**WHAT TO WORK ON:**
Repeat each of the following records word for word, keeping every line in its original order.

**PROVIDED INFORMATION:**
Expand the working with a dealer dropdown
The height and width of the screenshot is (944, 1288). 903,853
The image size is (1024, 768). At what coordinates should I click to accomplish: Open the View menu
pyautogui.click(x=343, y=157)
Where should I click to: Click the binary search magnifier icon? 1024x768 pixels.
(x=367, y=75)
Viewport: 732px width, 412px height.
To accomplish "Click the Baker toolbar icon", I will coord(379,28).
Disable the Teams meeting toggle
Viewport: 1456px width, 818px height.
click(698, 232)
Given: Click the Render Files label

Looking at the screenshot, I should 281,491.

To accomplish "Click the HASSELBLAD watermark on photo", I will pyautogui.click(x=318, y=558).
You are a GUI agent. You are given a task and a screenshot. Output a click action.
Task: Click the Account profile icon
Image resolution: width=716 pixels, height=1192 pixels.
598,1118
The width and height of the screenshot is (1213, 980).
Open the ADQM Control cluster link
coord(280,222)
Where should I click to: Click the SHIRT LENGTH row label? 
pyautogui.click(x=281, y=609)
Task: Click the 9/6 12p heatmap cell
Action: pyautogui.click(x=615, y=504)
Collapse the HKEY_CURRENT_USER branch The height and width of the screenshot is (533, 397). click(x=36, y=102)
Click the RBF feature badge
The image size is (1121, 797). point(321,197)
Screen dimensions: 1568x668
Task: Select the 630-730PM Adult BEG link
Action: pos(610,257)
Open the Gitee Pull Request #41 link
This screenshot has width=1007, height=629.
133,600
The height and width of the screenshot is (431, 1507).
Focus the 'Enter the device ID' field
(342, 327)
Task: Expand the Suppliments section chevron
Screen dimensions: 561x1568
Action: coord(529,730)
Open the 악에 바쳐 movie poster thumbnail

**EXERCISE RESULT:**
Expand the working with a dealer dropdown
The height and width of the screenshot is (944, 1288). 903,853
The image size is (1024, 768). At what coordinates should I click to accomplish: Open the View menu
pyautogui.click(x=343, y=157)
Where should I click to: Click the binary search magnifier icon? 1024x768 pixels.
(x=367, y=75)
Viewport: 732px width, 412px height.
To accomplish "Click the Baker toolbar icon", I will coord(379,28).
Disable the Teams meeting toggle
Viewport: 1456px width, 818px height.
click(698, 232)
Given: Click the Render Files label

Looking at the screenshot, I should 281,491.

To accomplish "Click the HASSELBLAD watermark on photo", I will pyautogui.click(x=318, y=558).
You are a GUI agent. You are given a task and a screenshot. Output a click action.
Task: Click the Account profile icon
Image resolution: width=716 pixels, height=1192 pixels.
598,1118
The width and height of the screenshot is (1213, 980).
Open the ADQM Control cluster link
coord(280,222)
Where should I click to: Click the SHIRT LENGTH row label? 
pyautogui.click(x=281, y=609)
Task: Click the 9/6 12p heatmap cell
Action: pyautogui.click(x=615, y=504)
Collapse the HKEY_CURRENT_USER branch The height and width of the screenshot is (533, 397). click(x=36, y=102)
Click the RBF feature badge
The image size is (1121, 797). point(321,197)
Screen dimensions: 1568x668
Task: Select the 630-730PM Adult BEG link
Action: pos(610,257)
Open the Gitee Pull Request #41 link
This screenshot has width=1007, height=629.
133,600
The height and width of the screenshot is (431, 1507).
Focus the 'Enter the device ID' field
(342, 327)
Task: Expand the Suppliments section chevron
Screen dimensions: 561x1568
Action: coord(529,730)
Open the 악에 바쳐 movie poster thumbnail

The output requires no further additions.